──────── INFORMATION
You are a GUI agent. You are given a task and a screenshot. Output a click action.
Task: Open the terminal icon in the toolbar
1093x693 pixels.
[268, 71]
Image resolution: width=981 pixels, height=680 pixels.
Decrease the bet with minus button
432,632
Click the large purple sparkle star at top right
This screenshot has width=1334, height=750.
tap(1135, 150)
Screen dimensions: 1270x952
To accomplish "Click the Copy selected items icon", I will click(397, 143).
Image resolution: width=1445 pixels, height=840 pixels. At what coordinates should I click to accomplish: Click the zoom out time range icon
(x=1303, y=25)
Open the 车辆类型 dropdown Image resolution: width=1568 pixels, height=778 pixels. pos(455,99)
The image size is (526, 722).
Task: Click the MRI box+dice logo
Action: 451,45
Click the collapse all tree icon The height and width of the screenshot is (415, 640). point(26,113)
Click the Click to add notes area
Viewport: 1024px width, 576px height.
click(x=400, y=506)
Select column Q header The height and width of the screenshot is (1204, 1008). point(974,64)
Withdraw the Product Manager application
────────────────
So that nothing is lost, please reproduce each entry exactly as written.

You are a GUI agent. You are given a task and a screenshot. Output a click action.
Task: Open the terminal icon in the toolbar
1093x693 pixels.
[268, 71]
Image resolution: width=981 pixels, height=680 pixels.
Decrease the bet with minus button
432,632
Click the large purple sparkle star at top right
This screenshot has width=1334, height=750.
tap(1135, 150)
Screen dimensions: 1270x952
To accomplish "Click the Copy selected items icon", I will click(397, 143).
Image resolution: width=1445 pixels, height=840 pixels. At what coordinates should I click to accomplish: Click the zoom out time range icon
(x=1303, y=25)
Open the 车辆类型 dropdown Image resolution: width=1568 pixels, height=778 pixels. pos(455,99)
The image size is (526, 722).
Task: Click the MRI box+dice logo
Action: 451,45
Click the collapse all tree icon The height and width of the screenshot is (415, 640). point(26,113)
Click the Click to add notes area
Viewport: 1024px width, 576px height.
click(x=400, y=506)
Select column Q header The height and width of the screenshot is (1204, 1008). point(974,64)
Withdraw the Product Manager application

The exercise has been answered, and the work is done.